Hobby Lobby and the Kingdom of God

For many in our world, the idea of religion as an influencer of public policy is frightening. As long as the church stays inside its walls, redeems drunkards from the city streets, marries and buries, then it is due the tax exemption that it receives. But when the church finds a voice in the public arena and begins to operate out of a different cultural narrative, then it is narrow, bigoted, and dangerous. That’s the world we live in. And Christians with convictions are in the crosshairs of public opinion.

And then we wake up to a Supreme Court decision that upholds the conscience of the Green family, owners of Hobby Lobby. I find some elements of Obamacare to be helpful – children staying on their parent’s health coverage through their college years, the mandate that requires insurance companies to offer coverage to families who have children with serious illness, and the attempt to address the uninsured.
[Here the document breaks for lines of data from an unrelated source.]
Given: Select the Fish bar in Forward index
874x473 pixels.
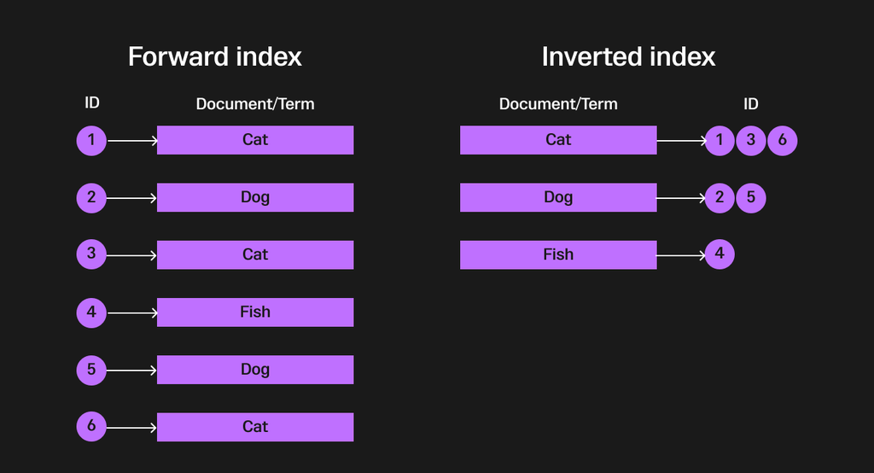Looking at the screenshot, I should pyautogui.click(x=255, y=312).
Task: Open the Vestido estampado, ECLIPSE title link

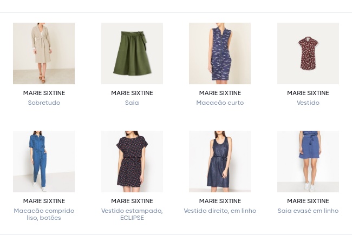Action: (132, 214)
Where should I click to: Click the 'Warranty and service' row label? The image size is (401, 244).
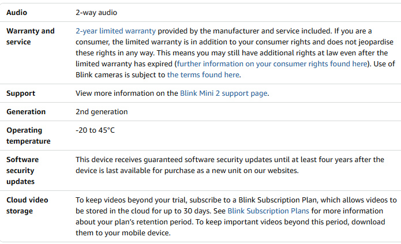tap(30, 36)
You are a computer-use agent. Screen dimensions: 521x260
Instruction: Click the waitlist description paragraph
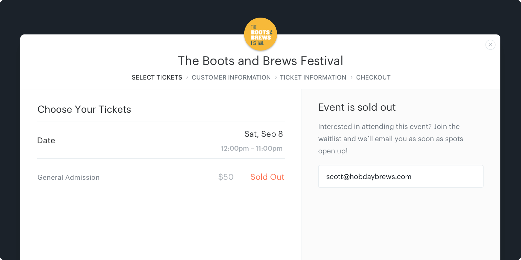(390, 139)
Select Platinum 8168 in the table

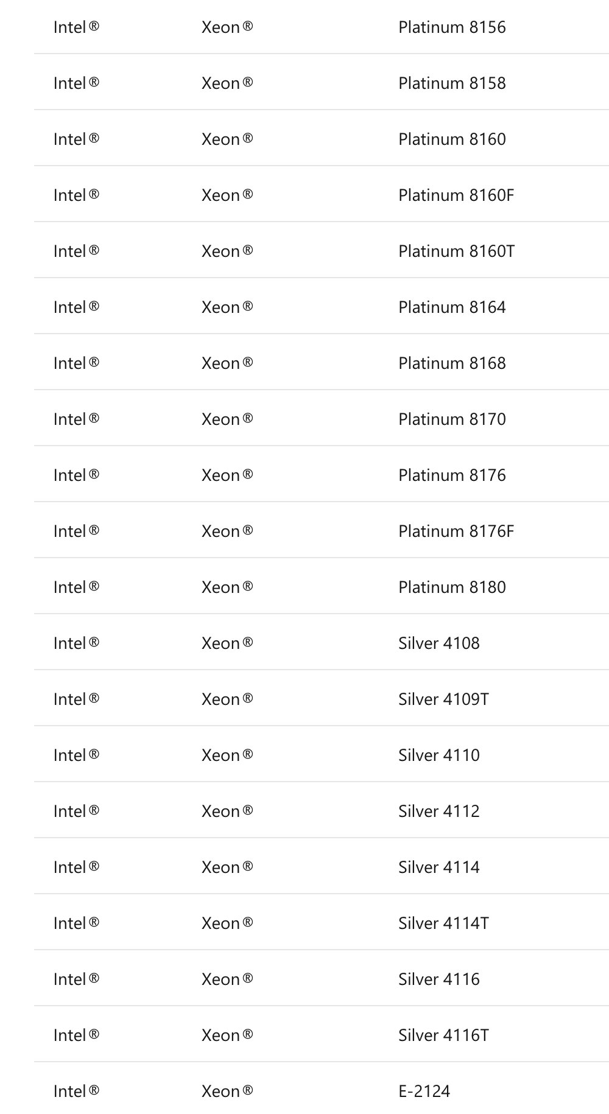tap(452, 363)
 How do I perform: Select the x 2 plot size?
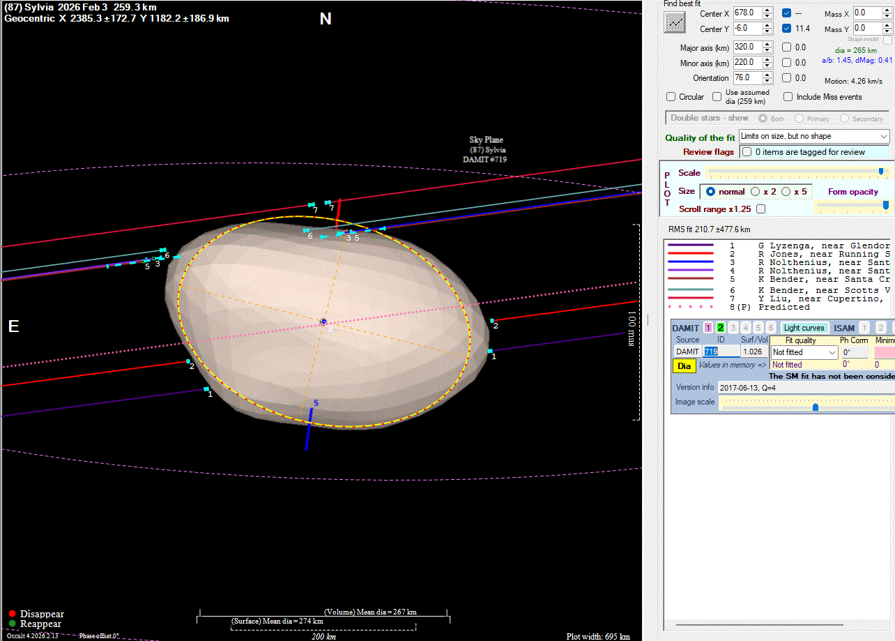(755, 191)
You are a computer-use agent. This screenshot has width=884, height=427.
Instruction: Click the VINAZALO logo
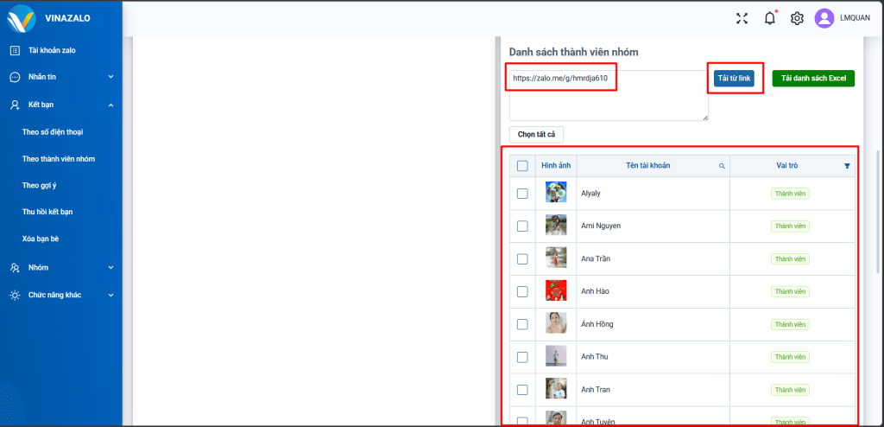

At the same time, I find the over-reach that ignores a sacred conviction about life in the womb to be unacceptable.

Christians live by a different narrative than the prevailing ethos. We are people of the kingdom of God who pray that God’s name be hallowed among us and that God’s will be done on earth even as it is in heaven. Our core identifying prayer is for the kingdom of God to come: here, now. This is not a hope to be raptured out of this world but a prayer that this world be redeemed by God.  Our story says that God actually cares about the news, politics, and decisions of the cities we live in. God is not a cloistered being who hangs out in religious buildings hoping his people will drop by to see him once a week. Our God has dibs on economic theory, political philosophy, scientific discovery, art, music, play, entertainment, business, commerce, education, and the human body. God has even staked his claim to the future of graveyards.

So when the Green family risked their financial security in the world to stand up for a belief in the sanctity of life, I celebrated—because in a small way, the kingdom of God arrived. And when the Supreme Court (strange name for a group of people who will one day bow and confess that Jesus is Lord) sided with Hobby Lobby, I was glad.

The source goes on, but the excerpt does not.